Directions for this task => Could you write out, exactly as they stand, only the lines in the listing below from the line with "Click the Pixel" to the line with "845x537 pixels.", both ends included, without the pictures?

Provided entries =>
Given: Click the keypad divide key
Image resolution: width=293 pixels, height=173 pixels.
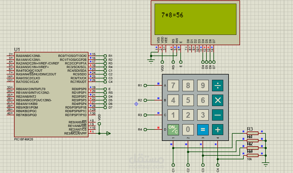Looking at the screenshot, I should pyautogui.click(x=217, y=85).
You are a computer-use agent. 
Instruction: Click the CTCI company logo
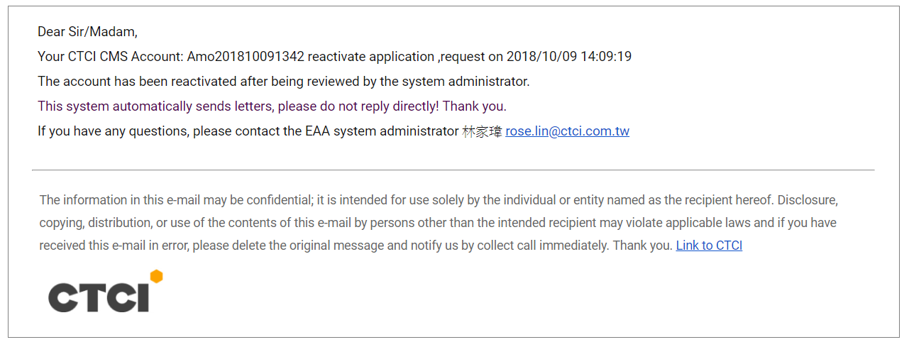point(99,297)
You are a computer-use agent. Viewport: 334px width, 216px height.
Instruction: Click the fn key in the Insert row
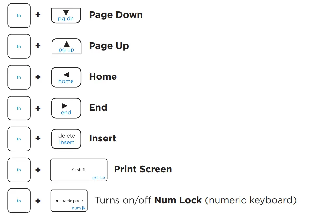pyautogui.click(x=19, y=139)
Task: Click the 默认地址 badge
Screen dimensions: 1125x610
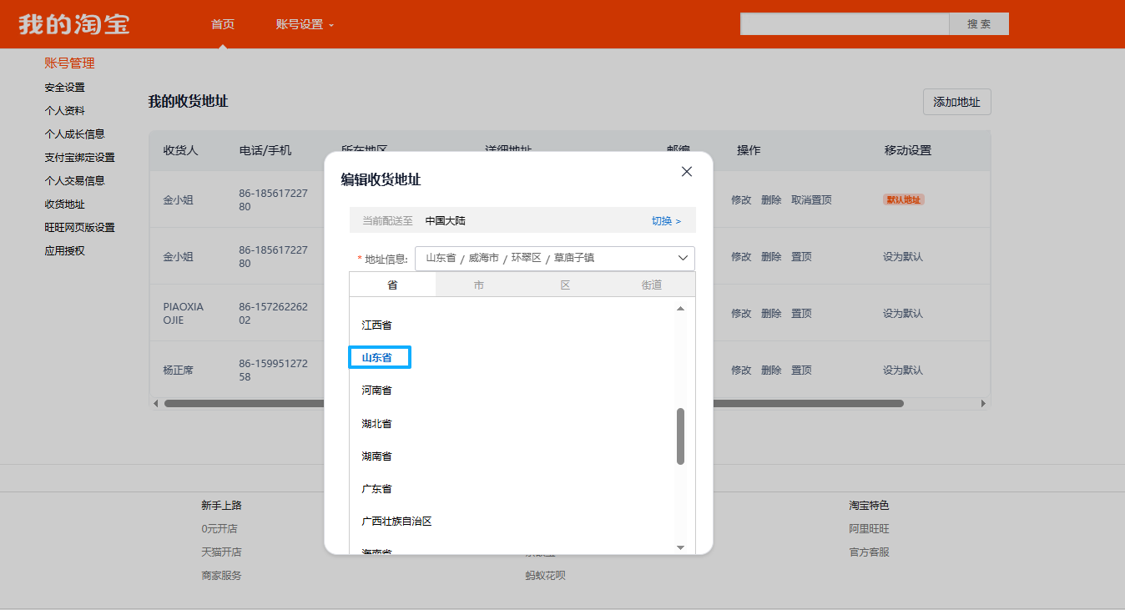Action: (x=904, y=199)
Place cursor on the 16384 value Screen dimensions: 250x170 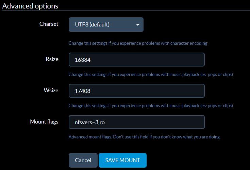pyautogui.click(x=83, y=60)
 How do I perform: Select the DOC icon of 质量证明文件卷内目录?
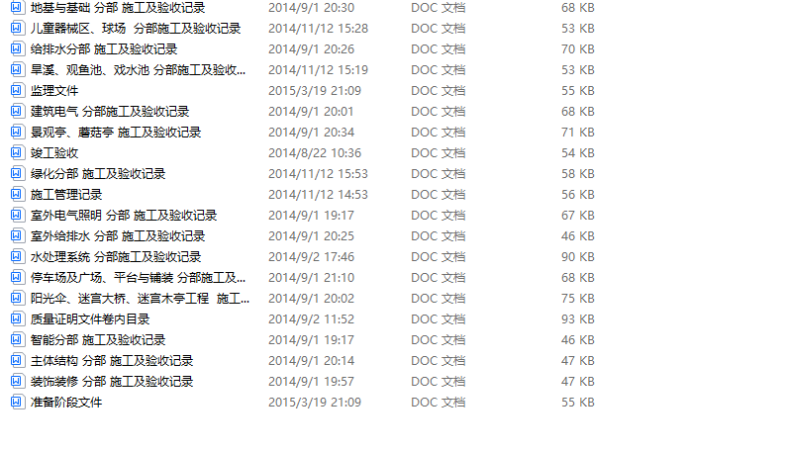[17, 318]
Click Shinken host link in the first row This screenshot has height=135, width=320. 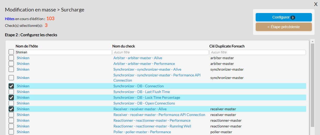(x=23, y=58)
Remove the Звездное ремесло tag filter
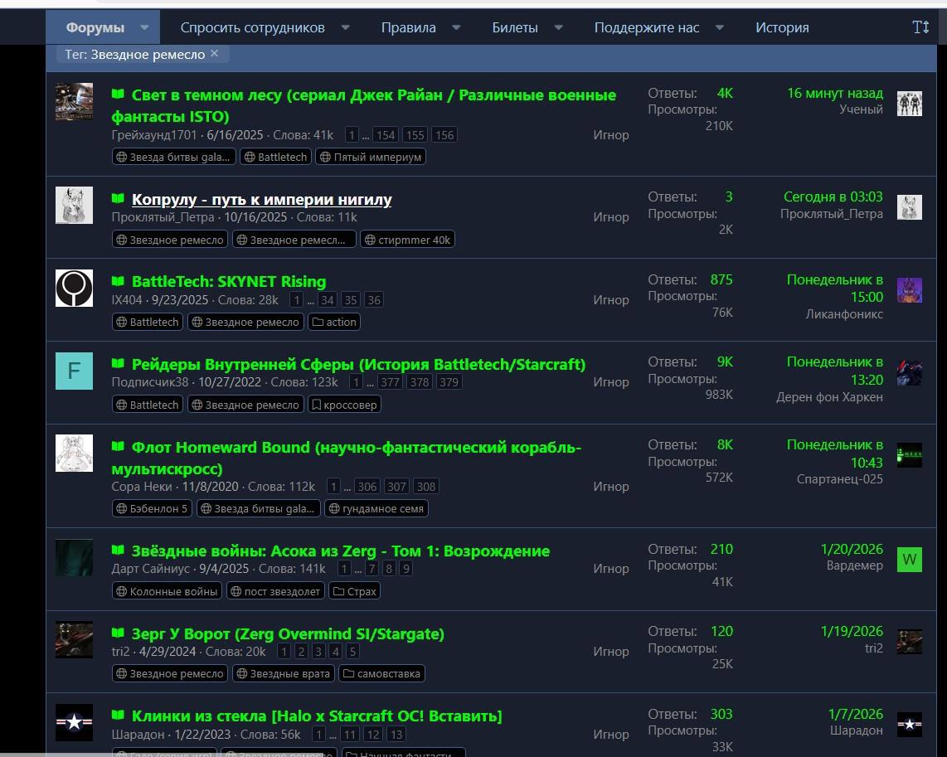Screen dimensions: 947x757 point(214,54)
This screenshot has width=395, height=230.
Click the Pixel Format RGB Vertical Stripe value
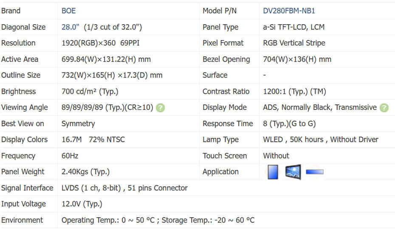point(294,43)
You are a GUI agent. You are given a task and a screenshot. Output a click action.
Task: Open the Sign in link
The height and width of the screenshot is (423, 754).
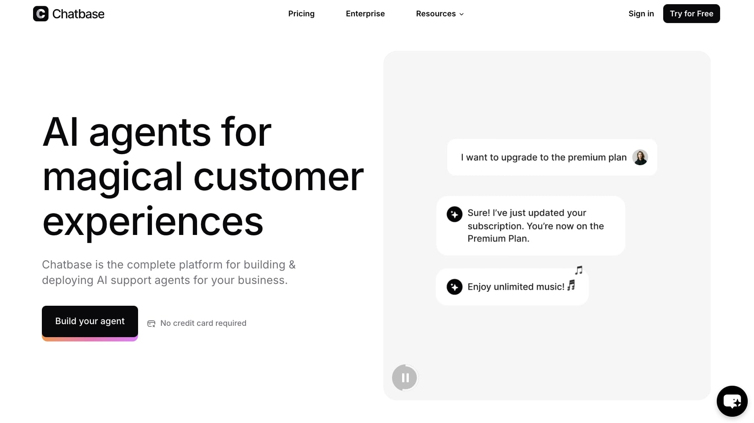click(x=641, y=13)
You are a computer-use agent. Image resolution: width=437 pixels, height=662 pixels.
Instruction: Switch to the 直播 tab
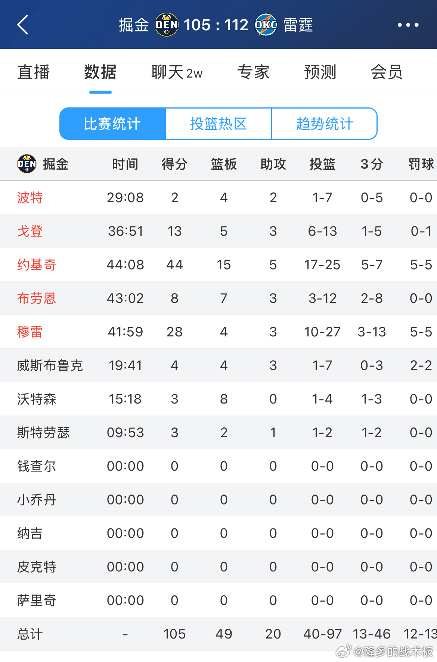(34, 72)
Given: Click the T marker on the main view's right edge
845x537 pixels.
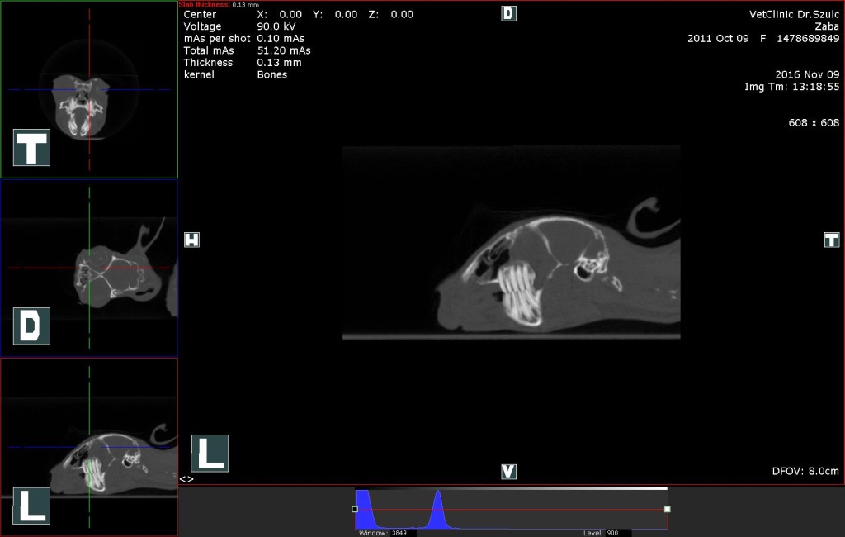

==

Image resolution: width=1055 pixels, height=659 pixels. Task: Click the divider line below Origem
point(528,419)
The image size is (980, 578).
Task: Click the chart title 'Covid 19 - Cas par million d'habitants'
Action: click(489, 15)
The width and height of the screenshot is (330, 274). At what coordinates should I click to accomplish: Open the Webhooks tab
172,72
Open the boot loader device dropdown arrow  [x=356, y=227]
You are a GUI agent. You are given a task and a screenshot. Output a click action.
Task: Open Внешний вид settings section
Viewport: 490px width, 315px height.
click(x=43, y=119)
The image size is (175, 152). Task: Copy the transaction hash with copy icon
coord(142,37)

---

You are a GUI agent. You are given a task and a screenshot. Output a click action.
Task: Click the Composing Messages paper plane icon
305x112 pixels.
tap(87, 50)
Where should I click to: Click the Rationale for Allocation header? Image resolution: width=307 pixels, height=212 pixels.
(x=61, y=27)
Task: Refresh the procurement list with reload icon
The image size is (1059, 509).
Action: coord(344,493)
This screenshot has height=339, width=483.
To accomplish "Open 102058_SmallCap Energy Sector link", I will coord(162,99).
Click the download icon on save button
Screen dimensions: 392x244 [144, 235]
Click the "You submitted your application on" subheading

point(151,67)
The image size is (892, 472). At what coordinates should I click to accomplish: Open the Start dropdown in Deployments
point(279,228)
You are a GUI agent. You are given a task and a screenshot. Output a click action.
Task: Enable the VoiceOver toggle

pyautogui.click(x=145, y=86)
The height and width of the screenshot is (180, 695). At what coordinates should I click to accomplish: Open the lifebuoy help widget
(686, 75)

Written answer =>
Click the Pixel Format RGB Vertical Stripe value
point(294,43)
You are a GUI agent. You are given a task and a screenshot. Output a click action.
Task: Open the Sign in link
The height and width of the screenshot is (423, 754).
click(x=641, y=13)
You are a computer-use agent. Image resolution: width=437 pixels, height=662 pixels.
Instruction: Switch to the 直播 tab
(34, 72)
Given: Click the T marker on the main view's right edge
845x537 pixels.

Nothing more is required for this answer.